#### RECORDS FOR THIS TASK ####

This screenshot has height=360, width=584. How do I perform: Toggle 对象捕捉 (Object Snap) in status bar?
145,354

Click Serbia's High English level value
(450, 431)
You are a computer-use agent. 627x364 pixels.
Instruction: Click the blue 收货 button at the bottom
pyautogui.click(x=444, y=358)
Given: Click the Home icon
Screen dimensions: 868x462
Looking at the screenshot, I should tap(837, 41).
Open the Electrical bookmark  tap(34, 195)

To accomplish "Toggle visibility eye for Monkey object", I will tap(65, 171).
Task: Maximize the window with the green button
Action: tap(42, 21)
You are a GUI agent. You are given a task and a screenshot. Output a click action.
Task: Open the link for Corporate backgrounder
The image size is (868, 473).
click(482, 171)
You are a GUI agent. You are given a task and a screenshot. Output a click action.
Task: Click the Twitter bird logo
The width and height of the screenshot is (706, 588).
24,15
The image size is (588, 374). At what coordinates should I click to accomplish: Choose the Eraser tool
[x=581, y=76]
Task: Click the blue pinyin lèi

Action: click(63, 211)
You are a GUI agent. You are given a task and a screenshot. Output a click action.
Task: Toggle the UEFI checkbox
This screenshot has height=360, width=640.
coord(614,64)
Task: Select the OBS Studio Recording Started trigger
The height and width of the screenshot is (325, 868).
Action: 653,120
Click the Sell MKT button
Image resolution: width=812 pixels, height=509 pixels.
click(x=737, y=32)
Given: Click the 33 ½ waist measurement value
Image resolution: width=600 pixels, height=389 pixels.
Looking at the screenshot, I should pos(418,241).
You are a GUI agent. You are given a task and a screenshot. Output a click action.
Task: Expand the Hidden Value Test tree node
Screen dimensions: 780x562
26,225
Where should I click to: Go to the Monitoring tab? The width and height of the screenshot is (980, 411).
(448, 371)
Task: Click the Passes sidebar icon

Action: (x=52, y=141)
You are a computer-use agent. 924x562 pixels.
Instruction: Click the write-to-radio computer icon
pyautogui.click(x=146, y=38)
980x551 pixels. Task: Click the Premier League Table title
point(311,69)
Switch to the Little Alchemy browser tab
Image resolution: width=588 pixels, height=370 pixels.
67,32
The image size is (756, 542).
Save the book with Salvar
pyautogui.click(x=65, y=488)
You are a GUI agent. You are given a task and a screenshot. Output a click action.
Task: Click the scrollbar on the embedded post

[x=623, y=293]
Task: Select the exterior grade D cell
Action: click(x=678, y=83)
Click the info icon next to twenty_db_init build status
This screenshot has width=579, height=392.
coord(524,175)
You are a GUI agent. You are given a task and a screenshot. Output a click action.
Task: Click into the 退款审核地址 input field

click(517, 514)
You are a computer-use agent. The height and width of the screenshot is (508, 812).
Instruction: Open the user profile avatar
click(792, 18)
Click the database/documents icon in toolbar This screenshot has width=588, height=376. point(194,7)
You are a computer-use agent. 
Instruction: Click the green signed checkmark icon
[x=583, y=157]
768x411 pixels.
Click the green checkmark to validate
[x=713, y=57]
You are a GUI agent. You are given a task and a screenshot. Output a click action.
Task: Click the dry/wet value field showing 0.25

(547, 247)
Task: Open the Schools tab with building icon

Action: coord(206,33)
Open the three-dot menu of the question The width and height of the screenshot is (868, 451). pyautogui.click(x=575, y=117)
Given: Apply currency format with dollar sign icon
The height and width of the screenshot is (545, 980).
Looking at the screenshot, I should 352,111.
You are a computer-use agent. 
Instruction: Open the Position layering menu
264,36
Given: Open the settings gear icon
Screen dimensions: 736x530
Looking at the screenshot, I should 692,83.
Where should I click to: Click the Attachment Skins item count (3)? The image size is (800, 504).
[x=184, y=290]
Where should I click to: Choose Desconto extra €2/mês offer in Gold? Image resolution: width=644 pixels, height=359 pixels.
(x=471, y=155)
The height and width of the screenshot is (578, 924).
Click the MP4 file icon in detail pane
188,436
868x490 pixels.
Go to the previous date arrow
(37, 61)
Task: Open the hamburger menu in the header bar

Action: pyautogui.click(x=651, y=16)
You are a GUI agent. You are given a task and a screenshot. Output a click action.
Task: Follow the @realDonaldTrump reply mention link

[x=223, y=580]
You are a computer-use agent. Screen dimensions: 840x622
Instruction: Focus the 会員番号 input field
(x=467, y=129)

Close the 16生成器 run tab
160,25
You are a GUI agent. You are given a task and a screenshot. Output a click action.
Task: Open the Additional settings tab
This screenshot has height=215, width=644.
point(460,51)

####

TASK STATEMENT: The data must be output in full, exactly as given.

RESULT FOR THIS EXERCISE:
This screenshot has height=360, width=584. How do I perform: Toggle 对象捕捉 (Object Snap) in status bar?
145,354

Click Serbia's High English level value
(450, 431)
You are a computer-use agent. 627x364 pixels.
Instruction: Click the blue 收货 button at the bottom
pyautogui.click(x=444, y=358)
Given: Click the Home icon
Screen dimensions: 868x462
Looking at the screenshot, I should tap(837, 41).
Open the Electrical bookmark  tap(34, 195)

To accomplish "Toggle visibility eye for Monkey object", I will tap(65, 171).
Task: Maximize the window with the green button
Action: tap(42, 21)
You are a GUI agent. You are given a task and a screenshot. Output a click action.
Task: Open the link for Corporate backgrounder
The image size is (868, 473).
click(482, 171)
You are a GUI agent. You are given a task and a screenshot. Output a click action.
Task: Click the Twitter bird logo
The width and height of the screenshot is (706, 588).
24,15
The image size is (588, 374). At what coordinates should I click to accomplish: Choose the Eraser tool
[x=581, y=76]
Task: Click the blue pinyin lèi

Action: click(63, 211)
You are a GUI agent. You are given a task and a screenshot. Output a click action.
Task: Toggle the UEFI checkbox
This screenshot has height=360, width=640.
coord(614,64)
Task: Select the OBS Studio Recording Started trigger
The height and width of the screenshot is (325, 868).
Action: 653,120
Click the Sell MKT button
Image resolution: width=812 pixels, height=509 pixels.
click(x=737, y=32)
Given: Click the 33 ½ waist measurement value
Image resolution: width=600 pixels, height=389 pixels.
Looking at the screenshot, I should pos(418,241).
You are a GUI agent. You are given a task and a screenshot. Output a click action.
Task: Expand the Hidden Value Test tree node
Screen dimensions: 780x562
26,225
Where should I click to: Go to the Monitoring tab? The width and height of the screenshot is (980, 411).
(448, 371)
Task: Click the Passes sidebar icon

Action: (x=52, y=141)
You are a computer-use agent. 924x562 pixels.
Instruction: Click the write-to-radio computer icon
pyautogui.click(x=146, y=38)
980x551 pixels. Task: Click the Premier League Table title
point(311,69)
Switch to the Little Alchemy browser tab
Image resolution: width=588 pixels, height=370 pixels.
67,32
The image size is (756, 542).
Save the book with Salvar
pyautogui.click(x=65, y=488)
You are a GUI agent. You are given a task and a screenshot. Output a click action.
Task: Click the scrollbar on the embedded post

[x=623, y=293]
Task: Select the exterior grade D cell
Action: click(x=678, y=83)
Click the info icon next to twenty_db_init build status
This screenshot has width=579, height=392.
coord(524,175)
You are a GUI agent. You are given a task and a screenshot. Output a click action.
Task: Click into the 退款审核地址 input field

click(517, 514)
You are a computer-use agent. The height and width of the screenshot is (508, 812).
Instruction: Open the user profile avatar
click(792, 18)
Click the database/documents icon in toolbar This screenshot has width=588, height=376. point(194,7)
You are a computer-use agent. 
Instruction: Click the green signed checkmark icon
[x=583, y=157]
768x411 pixels.
Click the green checkmark to validate
[x=713, y=57]
You are a GUI agent. You are given a task and a screenshot. Output a click action.
Task: Click the dry/wet value field showing 0.25

(547, 247)
Task: Open the Schools tab with building icon

Action: coord(206,33)
Open the three-dot menu of the question The width and height of the screenshot is (868, 451). pyautogui.click(x=575, y=117)
Given: Apply currency format with dollar sign icon
The height and width of the screenshot is (545, 980).
Looking at the screenshot, I should 352,111.
You are a computer-use agent. 
Instruction: Open the Position layering menu
264,36
Given: Open the settings gear icon
Screen dimensions: 736x530
Looking at the screenshot, I should 692,83.
Where should I click to: Click the Attachment Skins item count (3)? The image size is (800, 504).
[x=184, y=290]
Where should I click to: Choose Desconto extra €2/mês offer in Gold? Image resolution: width=644 pixels, height=359 pixels.
(x=471, y=155)
The height and width of the screenshot is (578, 924).
Click the MP4 file icon in detail pane
188,436
868x490 pixels.
Go to the previous date arrow
(37, 61)
Task: Open the hamburger menu in the header bar

Action: pyautogui.click(x=651, y=16)
You are a GUI agent. You are given a task and a screenshot. Output a click action.
Task: Follow the @realDonaldTrump reply mention link

[x=223, y=580]
You are a computer-use agent. Screen dimensions: 840x622
Instruction: Focus the 会員番号 input field
(x=467, y=129)

Close the 16生成器 run tab
160,25
You are a GUI agent. You are given a task and a screenshot. Output a click action.
Task: Open the Additional settings tab
This screenshot has height=215, width=644.
point(460,51)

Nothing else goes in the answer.